Our seats were right up front, as in there were no other bodies between me and him and his three magnificent guitars. I could see beads of sweat fly off his forehead through the shimmer of the stage lights. I could see the texture of his red velvet vest. I could hear his voice reverberate through my solar plexus. He'd turned into an old man, stark white hair and the face of an elder, but his voice held all of the resonance of a young and passionate man.
I cried a few times during the three hours that passed without any internal recognition of time. Once was to a song I listened to over and over again on my dad‘s record player when I was a little girl. First, I would pull out the Leonard Cohen album and listen to Suzanne sitting cross legged on the floor, return the record to its sleeve and then listen to Wondering Where the Lions Are by Bruce Cockburn. I can still vividly see the pattern of colors on the album holding it in my hands.
When I was four, I dreamt there were lions wandering through our neighborhood and for a long time I didn’t understand that this must have been a dream. I was terrified to leave my screened in front porch, playing ship and ocean and mermaid and pogo stick from the safety of our cement steps as often as I could. The cars that drove by where the sharks and the people were the fish, and our yard was a forest of seaweed with ever changing leaves. In my underwater ocean world I know the real danger lurked above, stalking me on dry land.
Bruce Cockburn's song, Wondering Where the Lions Are, made me feel like I was safe, at least for a while. Yes, they'd been there and they may well return – but they weren't here now and it was safe to come out to play.
I had another dream about lions at the door
They weren't half as frightening as they were before
But I'm thinking about eternity
Some kind of ecstasy got a hold on me
This song was also the soundtrack of falling in love. When we met, my husband loved Bruce Cockburn, too. Was it safe to love someone else so completely when I'd been ripped, shredded and torn apart before?
Yesterday I woke to loud and expressive crunching right outside of my bedroom door and was afraid that Sun, my girl cat killer, was eating another bunny, severed in half from the inside out, internal organs scattered across our floor. But it was only our dog Virginia eating a generous portion of nachos abandoned by my son the night before. And just as the relief sank in, I saw it-- the naked, featherless baby bird, alien in his translucence, tiny, perfect, still embryonic or else skillfully defeathered. What do I do with my vicious killer when I love her so much?

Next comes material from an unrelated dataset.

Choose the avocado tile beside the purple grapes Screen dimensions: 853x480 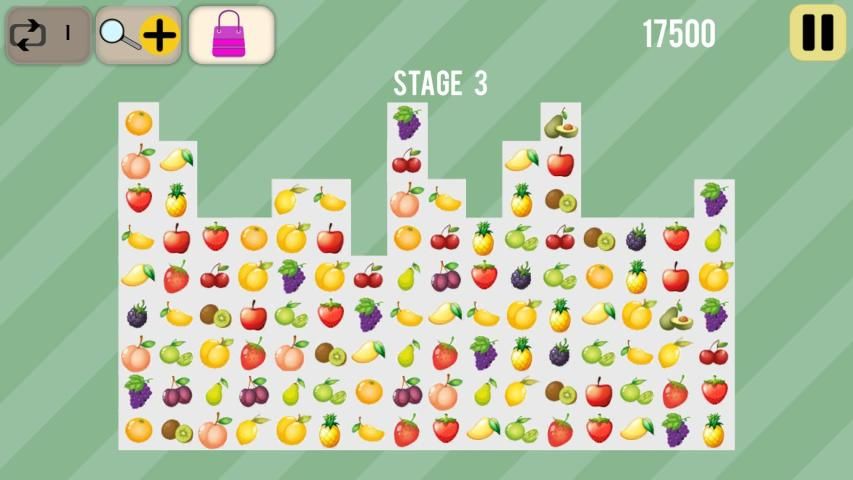point(675,316)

Two nights ago I cuddled Sun and our bearded dragon in my arms at the same time reveling in the absolute joy of their embrace. After eating all of the kale he could off of the perch of my chest, the dragon lept off of me, onto and over Sun who startled, much more accustomed to hunting prey than being trampled by it. That night I dreamt my mother was cradling a lion cub swaddled in a baby blanket on her lap, the soft, soft fur an alarming contrast to the bright gleam of sharp white teeth. I think that must have been what it was like for her, in many ways, to raise me. Her child who lashed out and bit and roared and wandered, before coming back home.
Up among the furs where it smells so sweet
Or down in the valley where the river used to be
I got my mind on eternity
Some kind of ecstasy got a hold on me
And I'm wondering where the lions are
I'm wondering where the lions are
The lions are still here. But so am I. So are we.